PUBLIC OPINION….Is a nonbinding resolution opposing President Bush’s “surge” really just a meaningless bit of preening from antiwar forces? If so, why are Republicans so single-mindedly trying to keep it from a vote? E.J. Dionne explains:
They know, as the war’s opponents should, that in a democracy whose constitution accords so much power to the president, turning around even a failed war policy takes time, persuasion, organizing, legislative strategizing and pressure.
The impatience of the administration’s critics is entirely understandable. But it would be a shame if impatience got in the way of a sensible long-term strategy to bring America’s engagement in this war to as decent an end as possible as quickly as possible — even if not as quickly as they’d like. The anti-surge resolution is a necessary first step, which is why those who are against a genuine change in our Iraq policy are fighting so hard to stop it.
Yep. This is all about public opinion, and war supporters know it. Right now, the debate over these resolutions is nearly invisible to most people. We political junkies are following it, but virtually nobody else is.
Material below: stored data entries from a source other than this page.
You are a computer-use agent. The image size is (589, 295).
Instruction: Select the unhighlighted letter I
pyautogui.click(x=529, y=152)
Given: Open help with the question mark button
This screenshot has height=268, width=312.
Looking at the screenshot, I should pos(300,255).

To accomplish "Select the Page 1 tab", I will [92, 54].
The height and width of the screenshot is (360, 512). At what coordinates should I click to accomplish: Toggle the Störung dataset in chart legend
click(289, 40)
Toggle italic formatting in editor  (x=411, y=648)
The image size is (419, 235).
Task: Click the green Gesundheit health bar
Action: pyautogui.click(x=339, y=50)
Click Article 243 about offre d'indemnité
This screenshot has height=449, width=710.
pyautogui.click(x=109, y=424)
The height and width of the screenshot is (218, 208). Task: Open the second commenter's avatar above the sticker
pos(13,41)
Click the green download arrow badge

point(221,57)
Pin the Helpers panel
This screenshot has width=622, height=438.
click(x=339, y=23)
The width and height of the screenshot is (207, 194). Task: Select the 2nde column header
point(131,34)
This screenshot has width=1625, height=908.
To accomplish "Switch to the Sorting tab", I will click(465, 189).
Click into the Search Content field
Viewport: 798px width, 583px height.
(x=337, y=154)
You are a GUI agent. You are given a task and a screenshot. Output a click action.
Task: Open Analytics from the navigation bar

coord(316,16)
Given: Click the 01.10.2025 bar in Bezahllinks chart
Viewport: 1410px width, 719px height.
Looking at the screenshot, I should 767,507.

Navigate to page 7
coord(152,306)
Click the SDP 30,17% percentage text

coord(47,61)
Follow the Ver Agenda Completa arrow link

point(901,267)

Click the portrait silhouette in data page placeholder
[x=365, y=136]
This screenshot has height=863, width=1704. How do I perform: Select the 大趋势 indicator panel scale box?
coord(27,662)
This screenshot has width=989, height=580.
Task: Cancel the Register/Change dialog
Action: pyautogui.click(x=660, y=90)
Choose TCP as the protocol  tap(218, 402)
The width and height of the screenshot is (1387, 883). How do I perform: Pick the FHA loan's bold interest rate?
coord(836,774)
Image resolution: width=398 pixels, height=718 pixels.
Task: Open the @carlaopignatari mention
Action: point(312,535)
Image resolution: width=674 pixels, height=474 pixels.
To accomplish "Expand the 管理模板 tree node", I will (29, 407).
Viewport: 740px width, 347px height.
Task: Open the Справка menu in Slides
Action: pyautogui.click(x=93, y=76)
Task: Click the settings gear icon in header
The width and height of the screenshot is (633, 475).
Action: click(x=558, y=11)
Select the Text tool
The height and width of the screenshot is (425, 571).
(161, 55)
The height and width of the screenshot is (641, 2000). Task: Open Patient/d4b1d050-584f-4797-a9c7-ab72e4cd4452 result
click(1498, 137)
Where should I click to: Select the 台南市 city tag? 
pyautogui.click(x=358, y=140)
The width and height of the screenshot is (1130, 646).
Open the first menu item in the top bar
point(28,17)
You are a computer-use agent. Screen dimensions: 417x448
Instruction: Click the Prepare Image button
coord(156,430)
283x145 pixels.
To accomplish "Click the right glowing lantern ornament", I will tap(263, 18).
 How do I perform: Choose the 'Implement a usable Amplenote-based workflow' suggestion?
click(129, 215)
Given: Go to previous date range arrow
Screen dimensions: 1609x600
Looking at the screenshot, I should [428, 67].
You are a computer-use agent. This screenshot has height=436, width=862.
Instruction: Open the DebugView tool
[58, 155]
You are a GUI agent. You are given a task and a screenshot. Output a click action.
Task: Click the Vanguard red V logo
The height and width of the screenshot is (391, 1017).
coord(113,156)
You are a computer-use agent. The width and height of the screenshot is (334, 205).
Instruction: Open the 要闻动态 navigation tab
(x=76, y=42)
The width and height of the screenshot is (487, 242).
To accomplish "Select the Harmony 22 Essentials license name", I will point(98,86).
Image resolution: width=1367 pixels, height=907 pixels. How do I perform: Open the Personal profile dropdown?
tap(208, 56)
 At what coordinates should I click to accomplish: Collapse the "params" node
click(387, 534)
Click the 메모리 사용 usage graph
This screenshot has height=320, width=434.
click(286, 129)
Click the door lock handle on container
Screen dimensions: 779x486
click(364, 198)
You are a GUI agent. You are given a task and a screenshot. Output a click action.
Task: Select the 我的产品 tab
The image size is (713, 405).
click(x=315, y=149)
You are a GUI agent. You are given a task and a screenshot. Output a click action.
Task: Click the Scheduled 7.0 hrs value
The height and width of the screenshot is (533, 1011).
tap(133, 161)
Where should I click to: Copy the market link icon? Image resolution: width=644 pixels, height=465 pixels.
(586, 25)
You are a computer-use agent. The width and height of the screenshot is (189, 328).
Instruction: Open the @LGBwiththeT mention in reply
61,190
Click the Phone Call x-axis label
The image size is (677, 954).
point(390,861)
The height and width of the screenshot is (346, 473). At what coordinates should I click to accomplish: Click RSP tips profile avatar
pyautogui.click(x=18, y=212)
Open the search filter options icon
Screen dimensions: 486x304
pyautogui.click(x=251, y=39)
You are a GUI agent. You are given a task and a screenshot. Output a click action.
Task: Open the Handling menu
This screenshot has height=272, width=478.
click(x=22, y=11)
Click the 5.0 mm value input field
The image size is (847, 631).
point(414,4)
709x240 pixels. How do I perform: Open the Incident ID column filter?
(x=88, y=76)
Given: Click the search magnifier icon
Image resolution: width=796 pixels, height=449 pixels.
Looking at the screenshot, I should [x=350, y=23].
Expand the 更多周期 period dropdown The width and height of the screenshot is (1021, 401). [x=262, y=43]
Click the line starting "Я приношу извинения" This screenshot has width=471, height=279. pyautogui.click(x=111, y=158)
But if a resolution passes, and the result is newspapers and evening news shows running big stories headlined “Senate Votes to Oppose Surge” — well, that will get noticed by a big chunk of the country that currently has no idea what’s going on. We bloggers and blog readers may not be attuned to much of anything outside our own activist circles, but members of Congress sure are, and they know exactly what impact a successful resolution would have on dinner table conversations in their districts. All the maneuvering, all the rhetoric, all the parliamentary kabuki, it’s all designed to avoid that one headline. That’s why the resolution is important even though it has no legally binding impact: public opinion, baby, public opinion.